Document segment:
------------------------------------------------------------

Tsunesaburo Makiguchi, November 1940

Tsunesaburo Makiguchi (1871-1944) was born in the village of Arahama in present-day Niigata Prefecture, a small port on the western coast of Japan. He spent much of his youth in Otaru, a town in Japan's northern island, Hokkaido. At the time, Otaru was undergoing a rapid transformation into a model town in the process of Japan's modernization and industrialization. While working as an errand boy at the local police office, Makiguchi read and studied widely, and eventually gained entrance to the Hokkaido Normal School, a teachers training facility in Hokkaido's capital, Sapporo.

It may be that these early experiences of life in a small community whose maritime industry engendered an awareness of the wider world and later in a provincial town undergoing a rapid process of modernization prompted Makiguchi to develop a deeply rational interest in geography as a field of study. He also experienced first-hand the pronounced gap in opportunities between the elite in whose hands power was concentrated and the disempowered masses. These experiences exerted a strong influence on Makiguchi as he settled on a career as an educator.

After qualifying as a primary school teacher, Makiguchi taught for some years in Sapporo, and was also an active member of local teachers' associations, but in 1901 he left Hokkaido for Tokyo. In 1903, at the age of 32, he published his first major work, The Geography of Human Life.

Until he was appointed principal of a Tokyo elementary school in 1913, Makiguchi supported himself and his family through his writing and a variety of jobs in the educational field. He edited educational periodicals and established a venture promoting correspondence courses for young women denied opportunities for formal education; he taught at a school for foreign students in Tokyo and developed textbooks for the Ministry of Education.

He was an early advocate of the idea of community studies, which he felt should be accorded a central place in public school education. He engaged in exchanges with a number of prominent researchers involved in developing the systematic study of local communities and cultural practices.

------------------------------------------------------------

Supplied information:
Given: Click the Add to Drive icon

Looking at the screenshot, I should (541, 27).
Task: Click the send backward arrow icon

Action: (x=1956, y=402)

------------------------------------------------------------

Set of tasks:
[A] From the Makiguchi profile, output the passage from "Until he was" to "Ministry of Education.".
[B] Answer these questions from the Makiguchi profile:
(i) In what year did Makiguchi leave Hokkaido for Tokyo?
(ii) What was the title of his first major work?
(iii) In what year was he appointed principal of a Tokyo elementary school?
[C] Using the Makiguchi profile, explain in one to three sentences what may have led Makiguchi to develop his interest in geography.

Task solutions:
[A]
Until he was appointed principal of a Tokyo elementary school in 1913, Makiguchi supported himself and his family through his writing and a variety of jobs in the educational field. He edited educational periodicals and established a venture promoting correspondence courses for young women denied opportunities for formal education; he taught at a school for foreign students in Tokyo and developed textbooks for the Ministry of Education.

[B]
(i) 1901
(ii) The Geography of Human Life
(iii) 1913

[C] The profile suggests that his early life may have prompted it. He first lived in a small community whose maritime industry fostered an awareness of the wider world. He later lived in a provincial town that was modernizing rapidly.